Provided records ->
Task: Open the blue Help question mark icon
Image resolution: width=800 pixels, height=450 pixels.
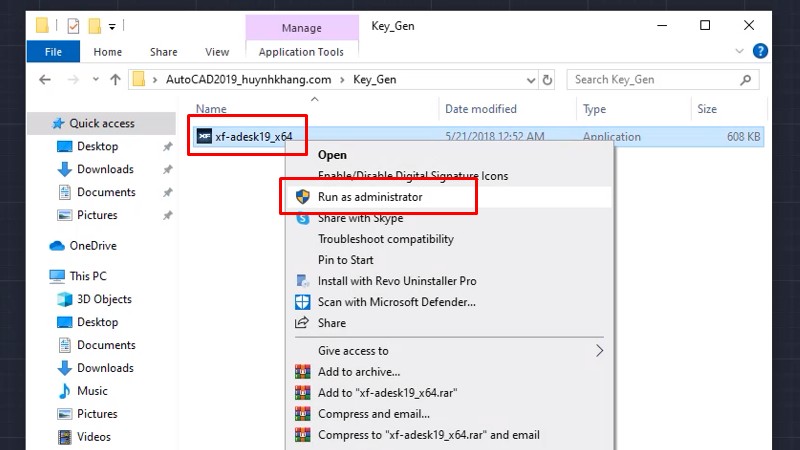Action: (x=760, y=50)
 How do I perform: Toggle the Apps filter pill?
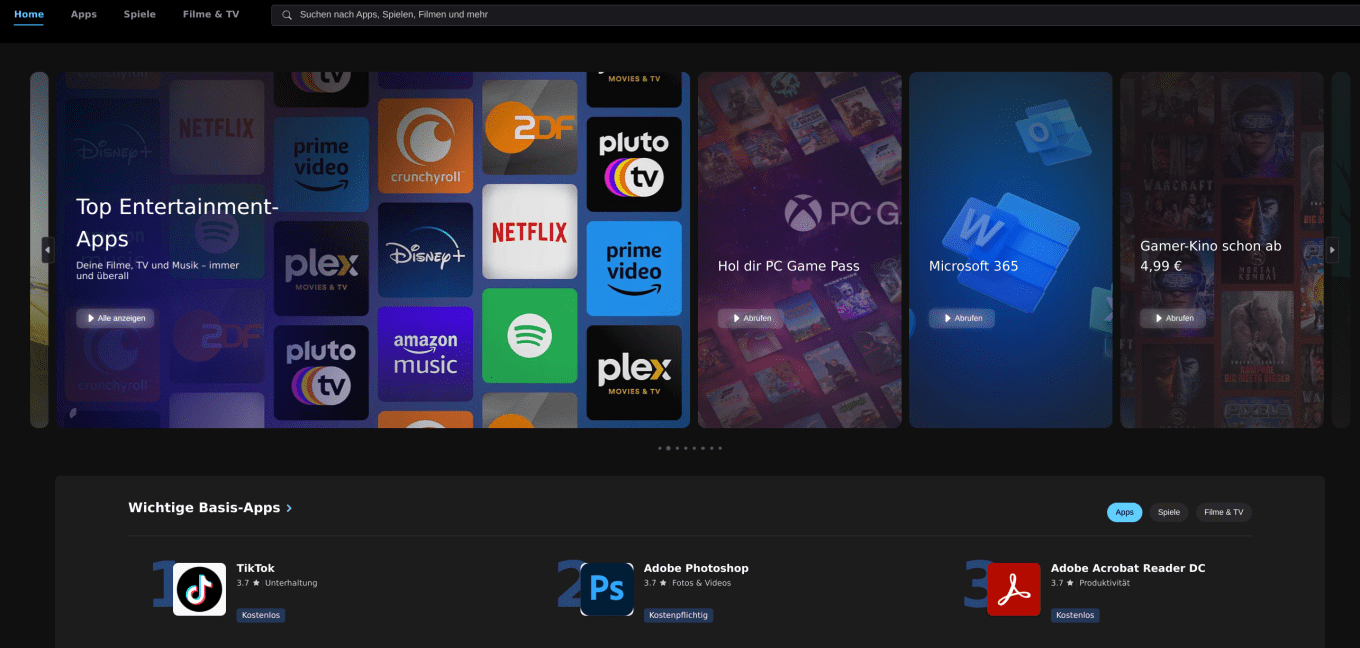[x=1124, y=512]
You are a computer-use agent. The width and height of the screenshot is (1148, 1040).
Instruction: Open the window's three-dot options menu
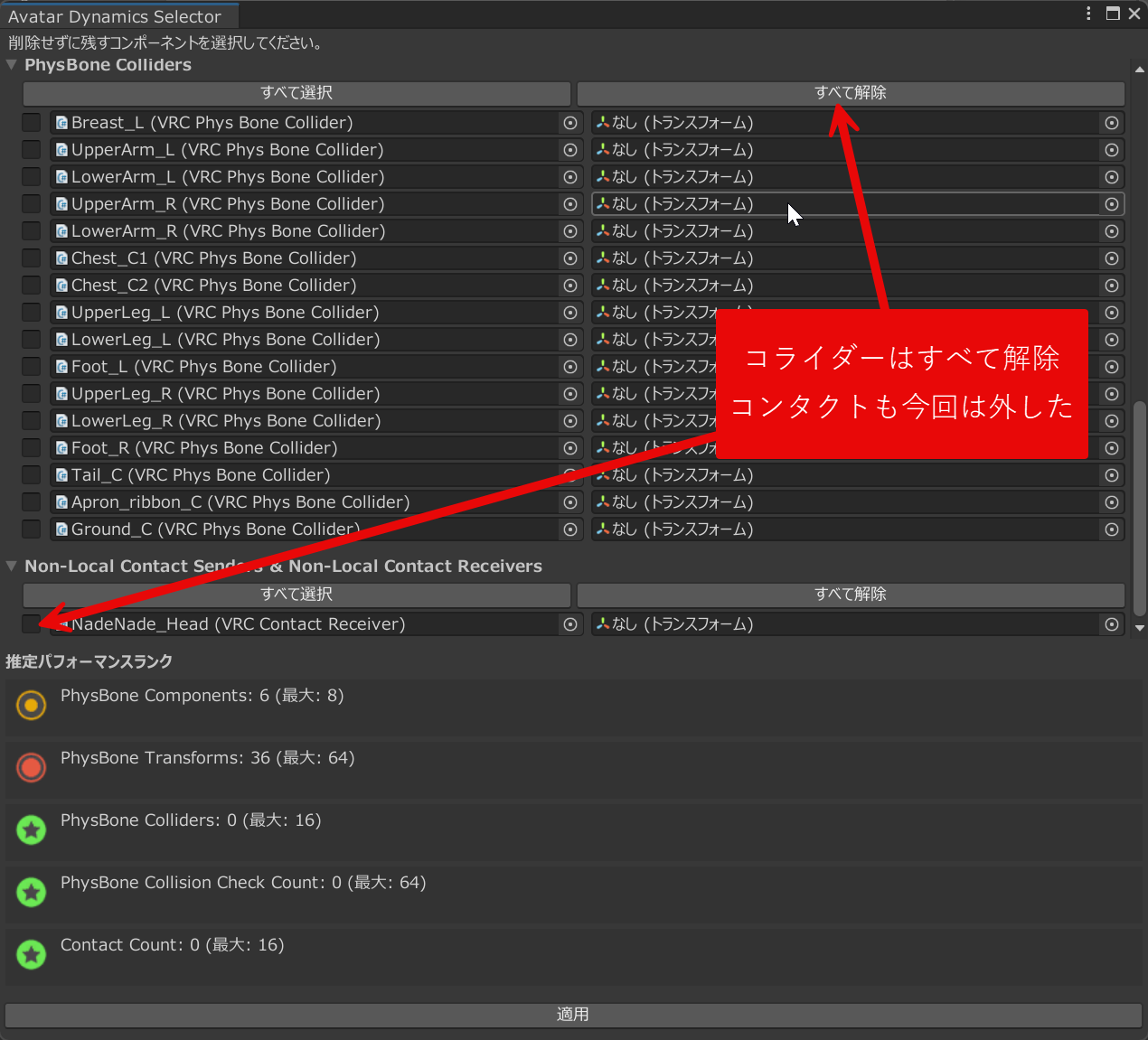click(x=1088, y=14)
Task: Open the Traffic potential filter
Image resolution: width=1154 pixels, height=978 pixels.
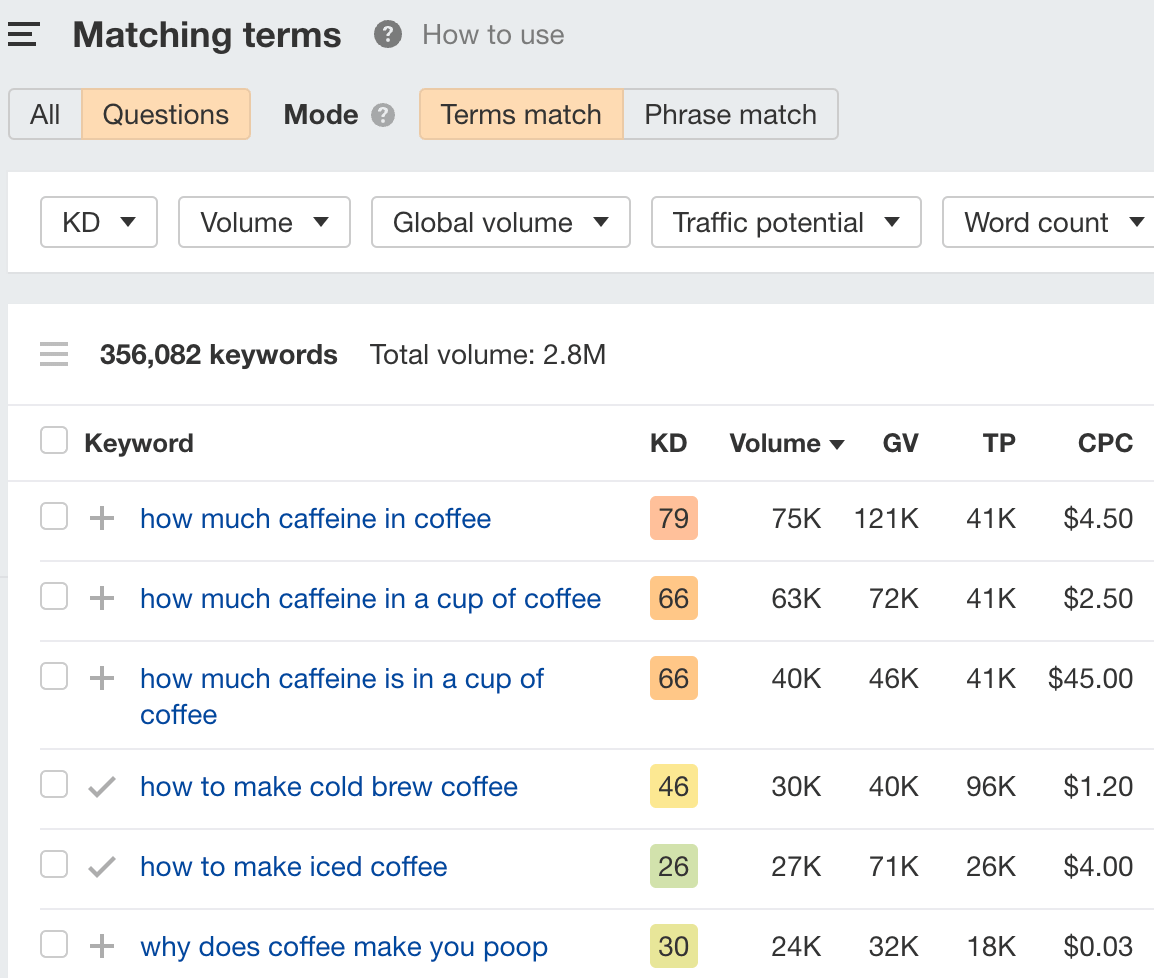Action: [x=786, y=222]

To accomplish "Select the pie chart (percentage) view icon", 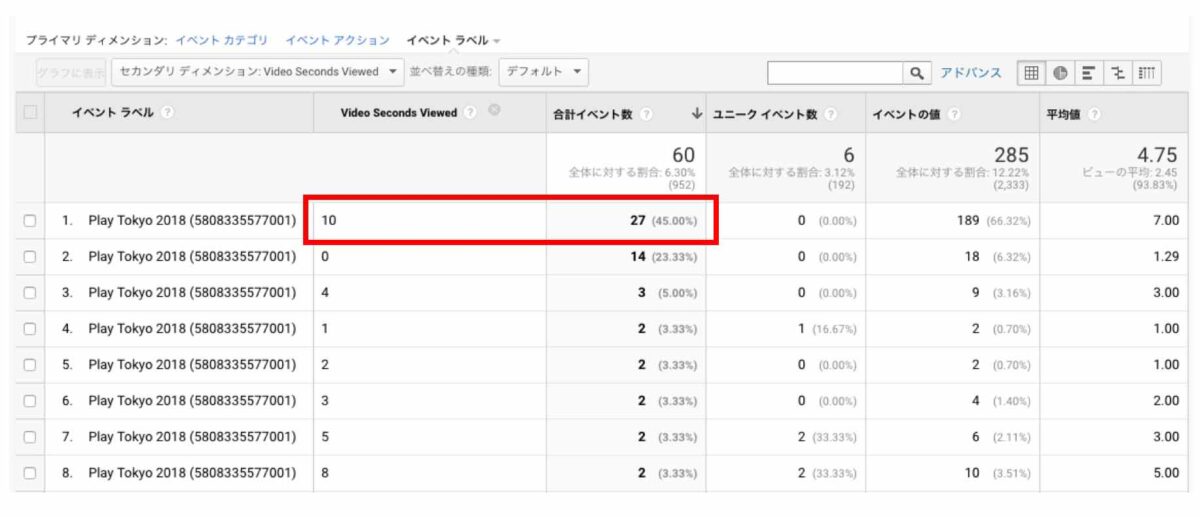I will pos(1060,73).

What you will do ->
Would you repeat the material above exactly, line for line, from its first line to the line with "You are a computer-use", including both and skipping every picture?

Task output ->
Task: Open the blue Help question mark icon
Image resolution: width=800 pixels, height=450 pixels.
Action: (x=760, y=50)
 How do I perform: Toggle the Apps filter pill?
[x=1124, y=512]
You are a computer-use agent. The width and height of the screenshot is (1148, 1040).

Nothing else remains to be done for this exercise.